Le tribunal statuant en matière commerciale, dans le cadre d’une audience intermédiaire, examine la poursuite de la période d’observation. Le débiteur a présenté des éléments sur son activité et sa trésorerie. La juridiction autorise la prolongation de cette période jusqu’à une nouvelle date fixée. Elle conditionne cette poursuite à la production ultérieure de documents comptables précis.

Le contrôle continu de la viabilité
L’audience intermédiaire permet un suivi actif de la procédure collective. Elle constitue un moment de vérification des conditions de la poursuite d’activité. Le juge exige la communication des « résultats d’exploitation, sa situation de trésorerie » (Motifs de la décision). Ce contrôle périodique assure une appréciation dynamique de la situation. Il évite ainsi la prolongation automatique d’une observation sans perspective réelle.

Les conditions substantielles du maintien
La décision repose sur l’appréciation concrète des éléments fournis par le débiteur. Le tribunal constate que « l’activité se poursuit dans des conditions satisfaisantes » (Motifs de la décision). Cette appréciation positive fonde la possibilité d’une solution future à la procédure. Elle s’oppose aux cas où l’absence d’informations crédibles rend le redressement impossible. « La situation financière demeure inconnue (…) le redressement est manifestement impossible » (Cour d’appel de Toulouse, le 14 janvier 2025, n°24/01320).

Les obligations renforcées pour l’avenir
L’autorisation de poursuite est assortie d’injonctions précises et contraignantes. Le débiteur doit produire un compte de résultats, un prévisionnel et une situation de trésorerie. Ces documents doivent couvrir une période définie et être communiqués avant la prochaine audience. Cette injonction cadrée vise à garantir la sincérité des informations futures. Elle répond à l’exigence d’une comptabilité donnant une image fidèle pour toute projection.

La portée d’une décision conditionnelle et provisoire
La décision n’est pas une fin de procédure mais une étape sous condition. Elle renouvelle l’observation tout en fixant une nouvelle date d’examen. Le caractère provisoire maintient la pression sur le débiteur pour qu’il justifie sa trajectoire.

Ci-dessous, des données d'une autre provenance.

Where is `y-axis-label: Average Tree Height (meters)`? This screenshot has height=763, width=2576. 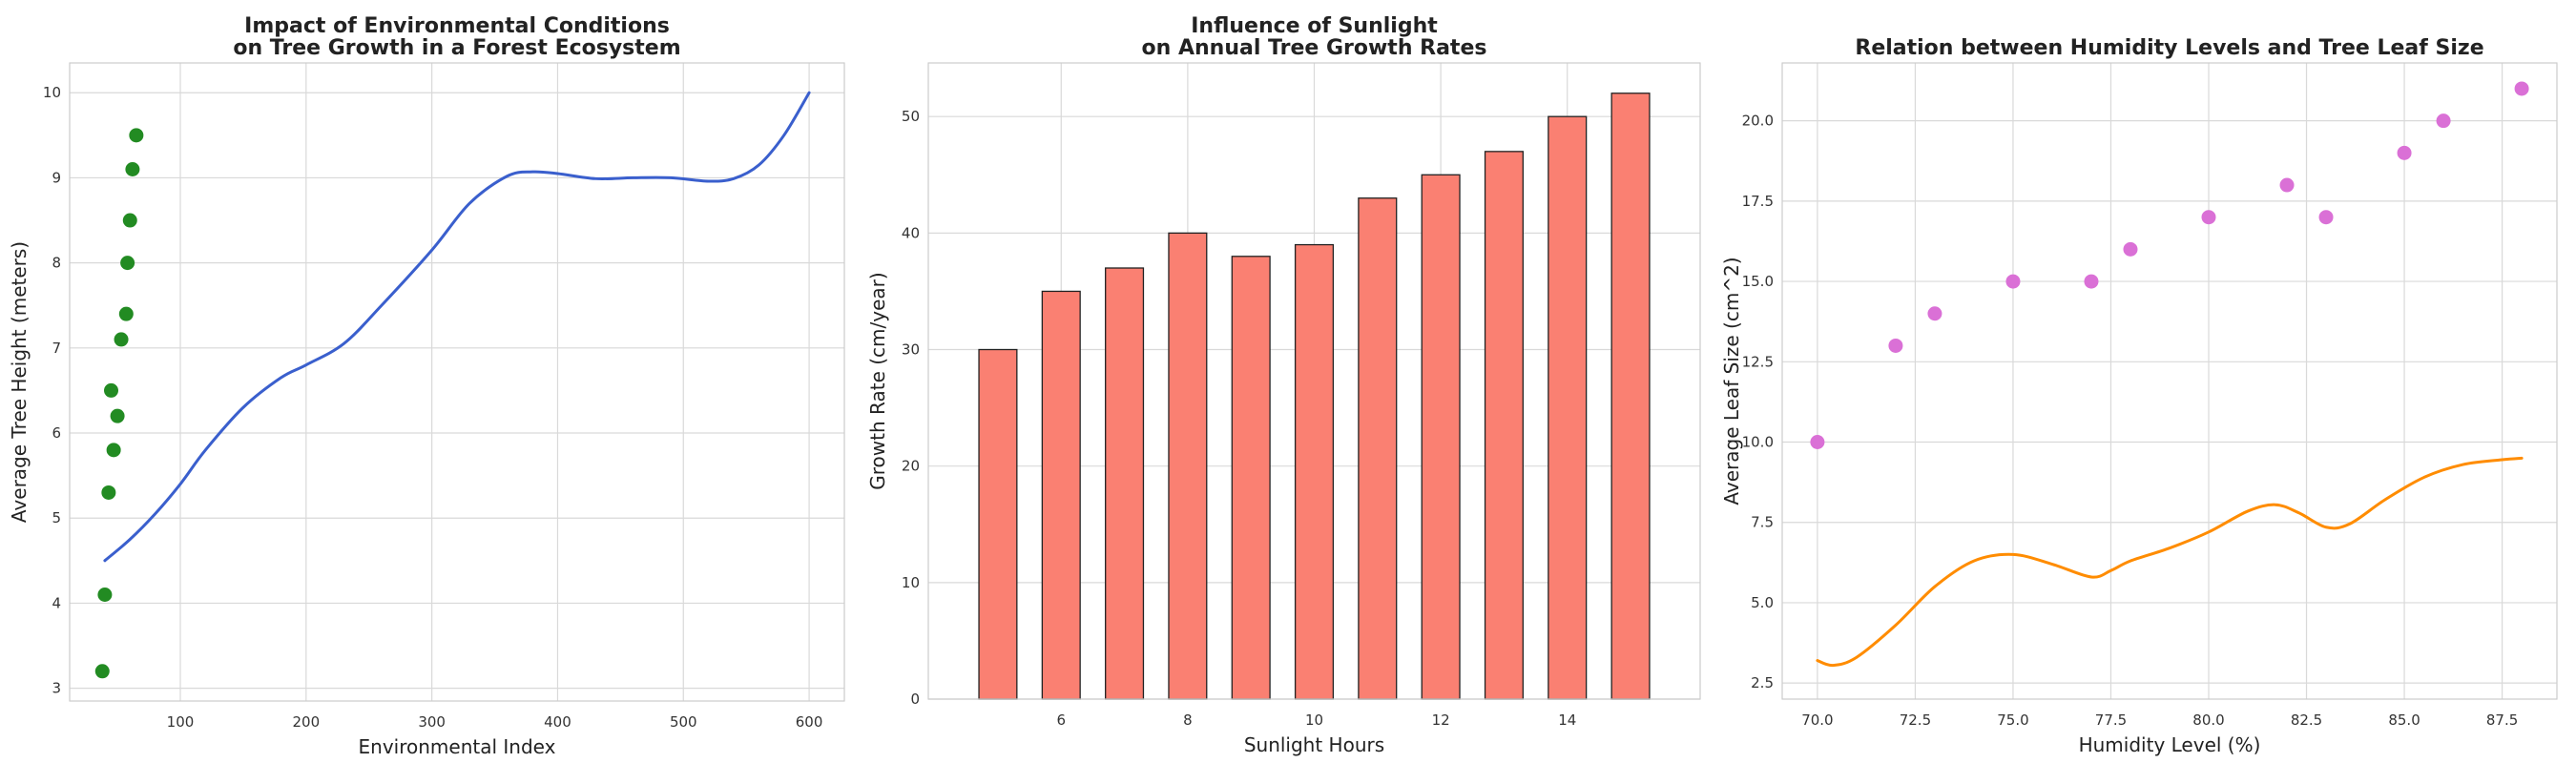
y-axis-label: Average Tree Height (meters) is located at coordinates (20, 382).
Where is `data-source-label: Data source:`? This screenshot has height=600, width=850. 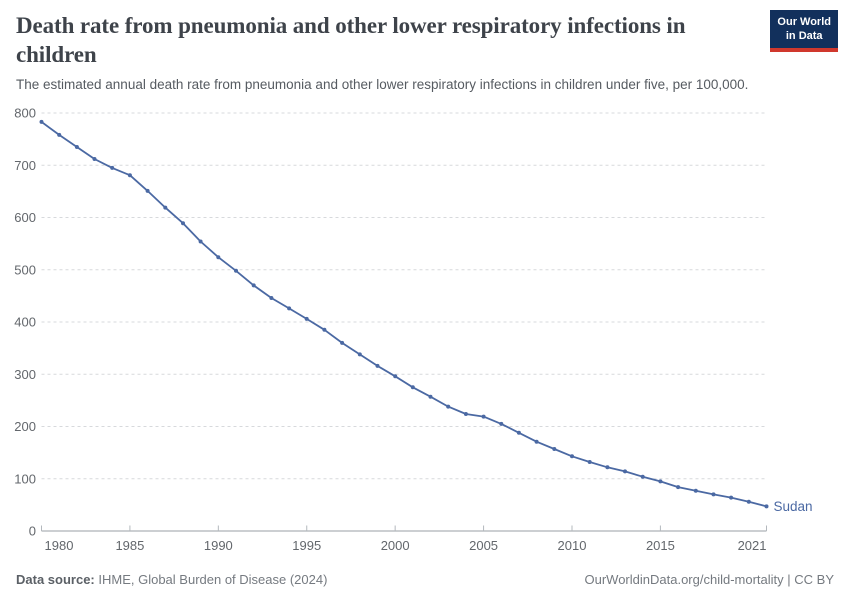
data-source-label: Data source: is located at coordinates (56, 580).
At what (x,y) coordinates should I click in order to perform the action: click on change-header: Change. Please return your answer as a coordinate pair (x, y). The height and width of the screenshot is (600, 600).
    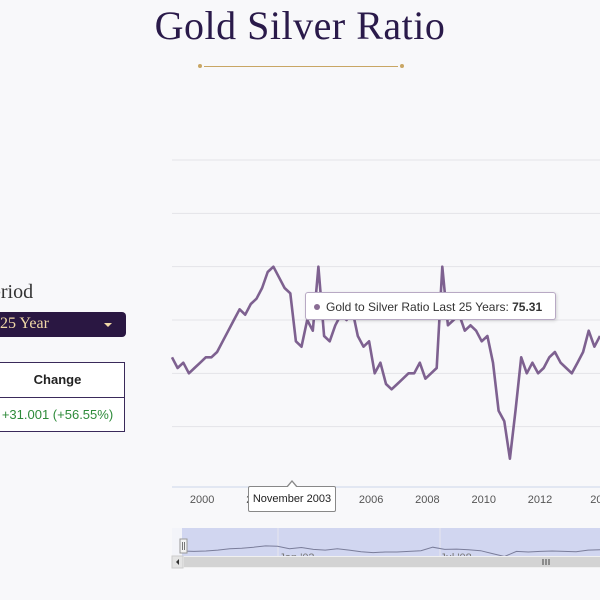
    Looking at the image, I should click on (62, 380).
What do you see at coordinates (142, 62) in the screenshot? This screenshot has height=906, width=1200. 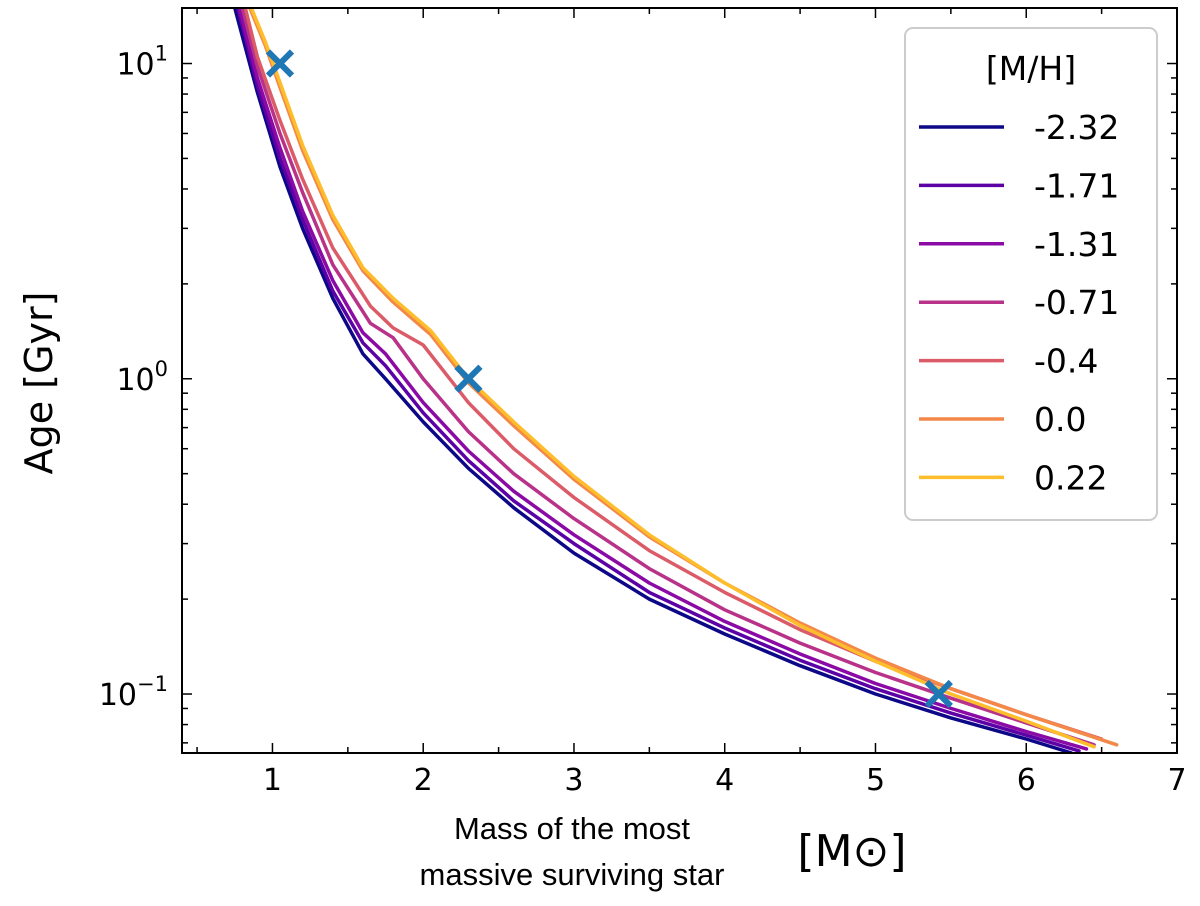 I see `y-tick-label: 10¹` at bounding box center [142, 62].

Cette approche évite les pronostics hasardeux sur la seule base d’éléments passés. Elle contraste avec les situations où l’impossibilité du redressement est actée d’emblée. « Le redressement est donc manifestement impossible » (Cour d’appel de Toulouse, le 18 mars 2025, n°24/02312).

Source : Cour de cassation – Base Open Data « Judilibre » & « Légifrance ».